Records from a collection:
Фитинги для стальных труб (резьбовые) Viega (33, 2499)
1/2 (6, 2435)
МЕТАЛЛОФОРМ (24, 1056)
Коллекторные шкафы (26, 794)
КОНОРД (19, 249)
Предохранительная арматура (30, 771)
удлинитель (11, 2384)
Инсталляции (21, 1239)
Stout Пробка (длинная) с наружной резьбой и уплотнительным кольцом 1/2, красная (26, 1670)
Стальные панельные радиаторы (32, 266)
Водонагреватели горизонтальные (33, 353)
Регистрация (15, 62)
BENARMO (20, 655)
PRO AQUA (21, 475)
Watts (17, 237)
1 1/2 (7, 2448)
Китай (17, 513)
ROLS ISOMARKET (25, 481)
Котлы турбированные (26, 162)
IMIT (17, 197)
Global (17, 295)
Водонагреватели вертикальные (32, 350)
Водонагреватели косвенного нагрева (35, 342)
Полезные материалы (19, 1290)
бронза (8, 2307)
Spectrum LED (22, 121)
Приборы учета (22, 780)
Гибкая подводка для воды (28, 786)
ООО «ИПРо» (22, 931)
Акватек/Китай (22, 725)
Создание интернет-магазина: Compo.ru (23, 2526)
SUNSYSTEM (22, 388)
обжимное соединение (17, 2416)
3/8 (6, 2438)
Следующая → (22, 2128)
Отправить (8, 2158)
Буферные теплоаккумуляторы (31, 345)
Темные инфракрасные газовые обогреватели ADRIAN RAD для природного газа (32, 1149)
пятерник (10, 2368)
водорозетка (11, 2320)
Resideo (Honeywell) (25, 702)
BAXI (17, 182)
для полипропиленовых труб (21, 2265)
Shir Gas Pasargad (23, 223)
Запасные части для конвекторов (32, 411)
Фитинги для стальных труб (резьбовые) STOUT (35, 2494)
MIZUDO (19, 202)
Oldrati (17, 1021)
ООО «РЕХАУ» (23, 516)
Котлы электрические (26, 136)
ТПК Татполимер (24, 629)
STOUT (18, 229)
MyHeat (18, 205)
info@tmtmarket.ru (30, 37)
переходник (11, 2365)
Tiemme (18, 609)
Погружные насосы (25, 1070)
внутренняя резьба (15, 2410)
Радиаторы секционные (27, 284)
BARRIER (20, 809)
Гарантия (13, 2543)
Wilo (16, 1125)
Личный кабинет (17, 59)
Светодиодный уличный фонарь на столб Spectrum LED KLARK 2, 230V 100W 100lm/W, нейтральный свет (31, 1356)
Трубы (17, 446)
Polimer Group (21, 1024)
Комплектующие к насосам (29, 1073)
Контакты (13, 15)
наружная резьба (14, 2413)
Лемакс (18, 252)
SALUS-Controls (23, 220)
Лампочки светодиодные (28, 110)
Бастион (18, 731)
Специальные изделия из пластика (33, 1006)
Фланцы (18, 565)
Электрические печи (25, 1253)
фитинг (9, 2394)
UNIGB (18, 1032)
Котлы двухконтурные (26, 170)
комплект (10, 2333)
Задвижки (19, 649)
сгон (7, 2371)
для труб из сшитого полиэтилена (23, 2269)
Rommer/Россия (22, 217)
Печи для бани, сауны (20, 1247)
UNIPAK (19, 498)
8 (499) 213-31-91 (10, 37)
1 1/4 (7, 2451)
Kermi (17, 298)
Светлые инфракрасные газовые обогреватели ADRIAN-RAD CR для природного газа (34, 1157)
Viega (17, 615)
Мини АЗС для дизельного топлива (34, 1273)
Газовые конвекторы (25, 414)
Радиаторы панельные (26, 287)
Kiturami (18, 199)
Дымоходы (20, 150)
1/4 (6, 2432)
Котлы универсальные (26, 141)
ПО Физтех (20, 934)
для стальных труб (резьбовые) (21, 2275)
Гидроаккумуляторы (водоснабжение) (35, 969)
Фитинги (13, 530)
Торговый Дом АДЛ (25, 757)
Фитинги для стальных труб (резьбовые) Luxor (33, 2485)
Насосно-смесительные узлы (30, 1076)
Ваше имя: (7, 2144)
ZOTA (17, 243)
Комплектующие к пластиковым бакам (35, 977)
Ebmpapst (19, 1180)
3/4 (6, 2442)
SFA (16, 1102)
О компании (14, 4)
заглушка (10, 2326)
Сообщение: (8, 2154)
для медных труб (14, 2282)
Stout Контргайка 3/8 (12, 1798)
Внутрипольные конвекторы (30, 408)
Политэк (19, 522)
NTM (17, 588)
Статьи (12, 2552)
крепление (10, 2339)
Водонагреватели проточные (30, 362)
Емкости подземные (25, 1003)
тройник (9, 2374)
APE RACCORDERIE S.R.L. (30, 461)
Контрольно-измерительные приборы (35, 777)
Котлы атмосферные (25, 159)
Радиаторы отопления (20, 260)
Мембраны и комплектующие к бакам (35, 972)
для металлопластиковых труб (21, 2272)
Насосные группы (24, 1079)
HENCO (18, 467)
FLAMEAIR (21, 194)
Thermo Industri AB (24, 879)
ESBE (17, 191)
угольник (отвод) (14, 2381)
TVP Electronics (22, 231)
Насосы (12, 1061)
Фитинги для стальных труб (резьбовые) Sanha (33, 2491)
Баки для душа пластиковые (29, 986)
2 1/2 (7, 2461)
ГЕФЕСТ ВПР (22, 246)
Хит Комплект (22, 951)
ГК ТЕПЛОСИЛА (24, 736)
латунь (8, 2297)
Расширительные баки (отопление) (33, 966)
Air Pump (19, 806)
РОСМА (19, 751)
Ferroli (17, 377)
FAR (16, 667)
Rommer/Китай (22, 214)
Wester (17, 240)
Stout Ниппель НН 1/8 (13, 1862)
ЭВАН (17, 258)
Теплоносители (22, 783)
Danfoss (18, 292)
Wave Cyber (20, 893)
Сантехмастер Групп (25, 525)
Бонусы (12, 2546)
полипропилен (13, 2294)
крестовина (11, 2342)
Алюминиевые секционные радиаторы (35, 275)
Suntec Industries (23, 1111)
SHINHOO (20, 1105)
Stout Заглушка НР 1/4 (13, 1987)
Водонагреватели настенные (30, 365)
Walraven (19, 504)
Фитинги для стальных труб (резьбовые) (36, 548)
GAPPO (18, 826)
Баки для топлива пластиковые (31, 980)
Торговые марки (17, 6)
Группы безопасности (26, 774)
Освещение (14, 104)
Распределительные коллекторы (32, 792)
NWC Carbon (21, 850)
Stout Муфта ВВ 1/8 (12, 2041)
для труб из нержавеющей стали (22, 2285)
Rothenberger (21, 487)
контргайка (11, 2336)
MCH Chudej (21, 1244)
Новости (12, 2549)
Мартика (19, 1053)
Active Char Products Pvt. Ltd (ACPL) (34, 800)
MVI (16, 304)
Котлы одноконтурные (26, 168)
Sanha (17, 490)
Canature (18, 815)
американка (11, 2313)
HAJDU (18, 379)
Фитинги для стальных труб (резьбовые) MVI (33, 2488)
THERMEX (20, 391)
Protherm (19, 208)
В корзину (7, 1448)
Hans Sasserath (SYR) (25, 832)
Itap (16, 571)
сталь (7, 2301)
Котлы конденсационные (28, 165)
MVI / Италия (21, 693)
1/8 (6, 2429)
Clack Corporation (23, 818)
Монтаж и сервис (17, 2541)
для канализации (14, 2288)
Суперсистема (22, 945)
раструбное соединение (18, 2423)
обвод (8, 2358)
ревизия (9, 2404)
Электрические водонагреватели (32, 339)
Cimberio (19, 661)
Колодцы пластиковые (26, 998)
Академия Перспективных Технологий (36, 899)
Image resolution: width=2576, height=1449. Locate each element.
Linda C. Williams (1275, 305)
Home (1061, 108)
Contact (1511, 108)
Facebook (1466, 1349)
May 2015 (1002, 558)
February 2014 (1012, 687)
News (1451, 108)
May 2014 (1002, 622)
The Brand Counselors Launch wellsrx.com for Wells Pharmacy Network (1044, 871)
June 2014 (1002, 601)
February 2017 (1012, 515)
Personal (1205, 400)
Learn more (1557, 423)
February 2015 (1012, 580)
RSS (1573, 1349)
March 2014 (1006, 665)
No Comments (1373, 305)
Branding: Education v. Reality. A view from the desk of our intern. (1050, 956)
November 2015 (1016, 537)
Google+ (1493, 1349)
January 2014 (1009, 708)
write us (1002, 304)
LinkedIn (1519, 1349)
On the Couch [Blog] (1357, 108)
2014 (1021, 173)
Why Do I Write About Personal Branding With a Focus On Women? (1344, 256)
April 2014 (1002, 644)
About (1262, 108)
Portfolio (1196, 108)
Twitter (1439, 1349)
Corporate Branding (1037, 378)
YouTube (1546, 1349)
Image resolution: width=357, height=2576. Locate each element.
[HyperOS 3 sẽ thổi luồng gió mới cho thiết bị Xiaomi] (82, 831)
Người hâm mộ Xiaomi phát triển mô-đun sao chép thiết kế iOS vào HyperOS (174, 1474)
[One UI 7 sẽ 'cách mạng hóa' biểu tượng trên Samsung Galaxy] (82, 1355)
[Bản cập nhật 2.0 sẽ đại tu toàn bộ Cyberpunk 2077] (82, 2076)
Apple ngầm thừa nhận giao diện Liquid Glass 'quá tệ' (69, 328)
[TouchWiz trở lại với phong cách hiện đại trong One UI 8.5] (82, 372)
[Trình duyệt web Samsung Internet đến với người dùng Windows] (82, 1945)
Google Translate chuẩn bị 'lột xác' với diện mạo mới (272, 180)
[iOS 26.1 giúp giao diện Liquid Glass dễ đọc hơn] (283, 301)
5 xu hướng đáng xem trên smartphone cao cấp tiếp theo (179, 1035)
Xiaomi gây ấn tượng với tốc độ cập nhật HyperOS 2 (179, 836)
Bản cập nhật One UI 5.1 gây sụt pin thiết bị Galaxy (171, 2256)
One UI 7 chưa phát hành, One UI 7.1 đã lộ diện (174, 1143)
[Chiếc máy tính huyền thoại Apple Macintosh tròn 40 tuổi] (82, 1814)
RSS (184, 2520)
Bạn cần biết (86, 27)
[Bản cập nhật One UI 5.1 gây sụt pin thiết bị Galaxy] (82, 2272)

● Exercise directions
The required answer is the run of lines above, starting at the line with "3/8 (6, 2438)" and ending at the line with "Запасные части для конвекторов (32, 411)", reproduced exactly with both ends.

● Your solution
3/8 (6, 2438)
Следующая → (22, 2128)
Отправить (8, 2158)
Буферные теплоаккумуляторы (31, 345)
Темные инфракрасные газовые обогреватели ADRIAN RAD для природного газа (32, 1149)
пятерник (10, 2368)
водорозетка (11, 2320)
Resideo (Honeywell) (25, 702)
BAXI (17, 182)
для полипропиленовых труб (21, 2265)
Shir Gas Pasargad (23, 223)
Запасные части для конвекторов (32, 411)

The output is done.